Nintendo unveiled its upcoming Wii successor at E3 in Los Angeles yesterday, and with its touchscreen tablet-like controllers and AirPlay-like game streaming, some are already debating whether the device might rival the iPad. I’m here to tell you that it won’t.
The idea that the Wii U might be an iPad competitor is purely based on two things: the new controller, which ever so slightly resembles a tablet in that it is flat and features a touchscreen, and the console’s ability to offer AirPlay-like gaming streamed from one device to another.
However, the Wii U and the iPad are so different that it seems ludicrous to me that anyone would compare the two. While it’s true that both products offer gaming, you wouldn’t compare a bicycle to a BMW because both offer personal transportation – they are two different things. Just like the Nintendo Wii U and Apple’s iPad.

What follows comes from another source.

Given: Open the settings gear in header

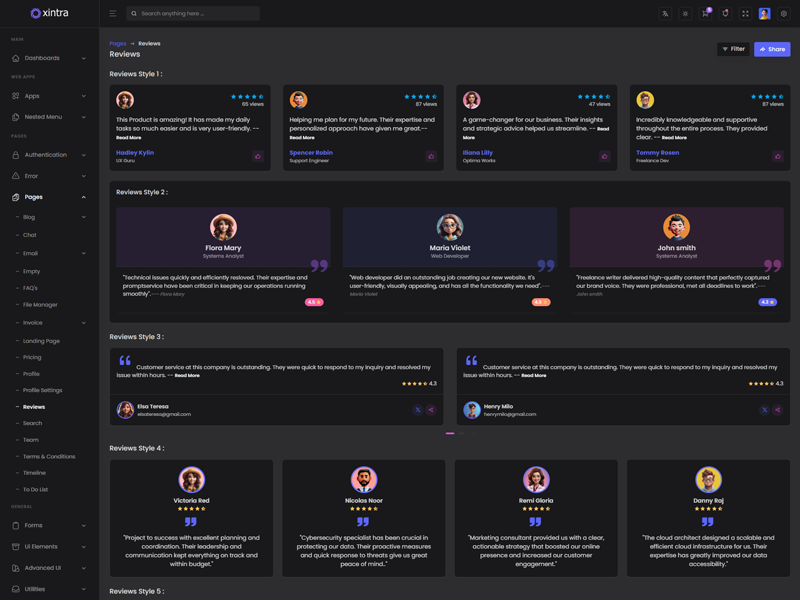Looking at the screenshot, I should tap(784, 14).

Firstly, the Wii U is built primarily for gaming, and therefore to appeal to gamers. Those serious about gaming who are looking for a dedicated games console may compare the Wii U to the PlayStation 3 or the Xbox 360, but they won’t compare it to the iPad. Gaming on the iPad is really great, and while the experience rivals that of a handheld console, like the PSP or the 3DS, for gaming on the big screen only a dedicated games console will quench a hardcore gamer’s thirst.
Then there’s the AirPlay-like game streaming. With the Wii U’s new controller, you can stream your gameplay to its touchscreen so that you can enjoy your games when the killjoys in your household want to watch TV. This is the exact opposite of AirPlay gaming on the iPad. On the iPad, AirPlay gaming is all about getting your iOS games onto the big screen, and right now, there are only a handful of games that truly support AirPlay gaming on a HDTV, that aren’t just mirror images of what’s happening on your iPad.
The point I’m trying to make is that, while the iPad is great for casual gaming on-the-go – and should be compared to handheld consoles which offer the same thing – we shouldn’t compare the device to a fully fledged games console just because it has a couple of similar features. The Wii U is guaranteed to offer better gaming on your HDTV, whereas the iPad is better at editing spreadsheets and playing Angry Birds on the train.
The Wii U’s controller may look like it was influenced by the iPad and other tablets, but instead, it mimics the success that Nintendo has had with the DS and attempts to provide dual-screen gaming on your TV. If it resembles an iPad combined with an Apple TV, it’s an accident, not by design.
What do you think of the new Wii U? Could you see yourself buying one when it debuts, or is an iPad 2 and Apple TV good enough for you?